#### ESERCIZIO SCRITTO 1:
Nel testo sulle criptovalute, riscrivi in forma più breve il paragrafo che inizia con "Ora il problema resta", mantenendone i fatti principali.

==============================

Ora il problema resta di chi si è giocato tutto per credere a qualche sciacallo che prometteva grandi guadagni… la storia si ripete è sempre stato così è sempre così sarà.  Massima tracciabilità, era questa una delle prerogative per cui sono nate le criptovalute. Rimane una delle caratteristiche principali garantita dalla tecnologia che sta a monte, ma non basta per garantire gli investitori e proteggerli da inaspettate disavventure. Ed ecco che in alcuni casi si ripetono pratiche note al mondo della finanza come lo schema Ponzi, operazione spericolata che poche volte porta ai risultati sperati.

==============================

#### ESERCIZIO SCRITTO 2:
Disponi come lista JSON di stringhe, una per riga e senza righe vuote, le righe dei record a partire da quella che contiene "You are a computer-use" fino alla fine dei record, estremi compresi. Escludi le immagini dalla risposta.

Voci su dove compaiono gli elementi

==============================

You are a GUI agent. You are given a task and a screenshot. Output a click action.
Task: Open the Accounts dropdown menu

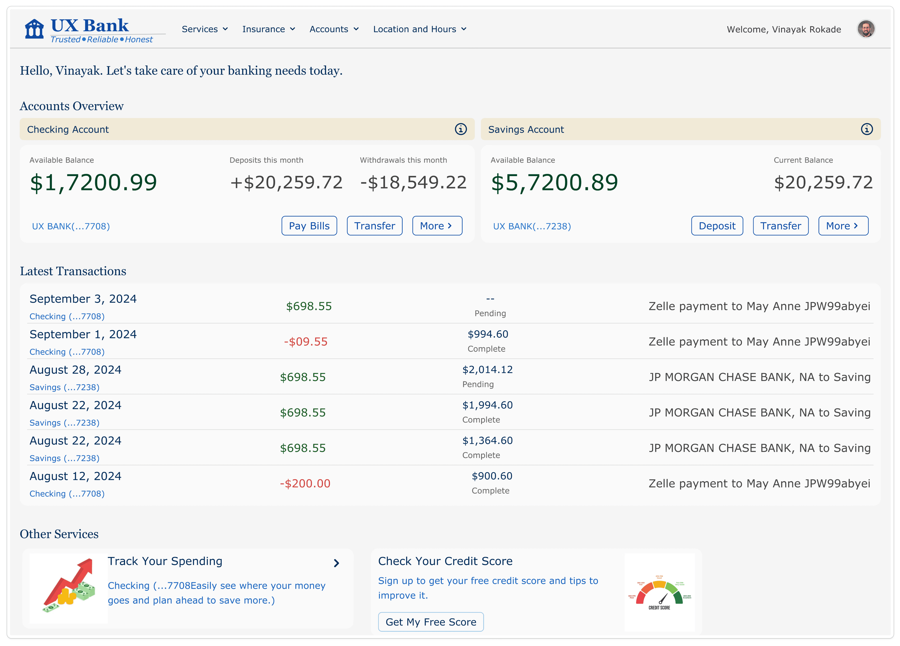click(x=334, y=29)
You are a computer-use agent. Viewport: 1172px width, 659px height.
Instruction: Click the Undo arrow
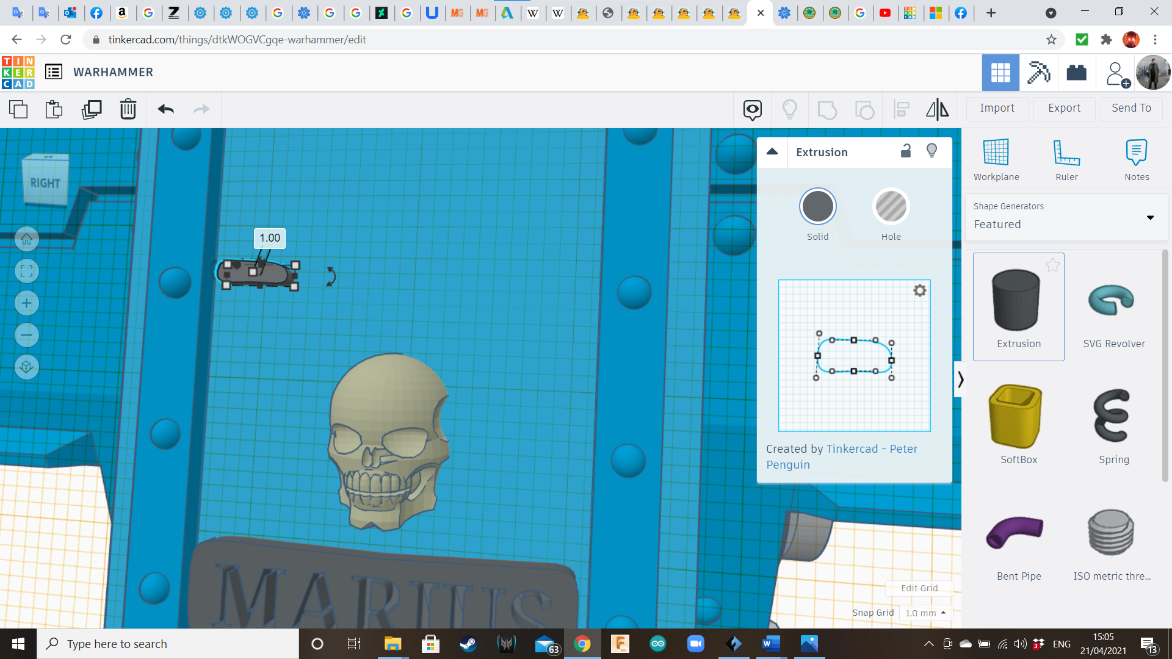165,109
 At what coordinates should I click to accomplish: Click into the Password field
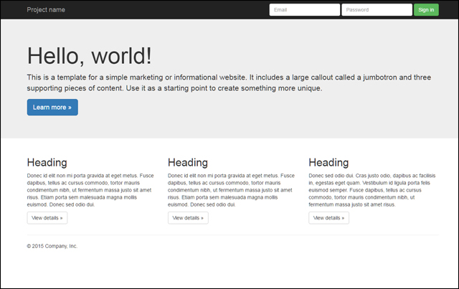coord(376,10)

==============================

#### RISPOSTA COMPLETA 1:
Chi ha puntato tutto fidandosi di sciacalli che promettevano grandi guadagni resta nei guai, come è sempre accaduto. Le criptovalute sono nate anche per garantire la massima tracciabilità, che la loro tecnologia assicura ancora. Questo però non basta a proteggere gli investitori, e in alcuni casi si ripetono pratiche finanziarie rischiose come lo schema Ponzi, che raramente porta ai risultati sperati.

#### RISPOSTA COMPLETA 2:
[
  "You are a computer-use agent. Viewport: 1172px width, 659px height.",
  "Instruction: Click the Undo arrow",
  "165,109",
  " At what coordinates should I click to accomplish: Click into the Password field",
  "coord(376,10)"
]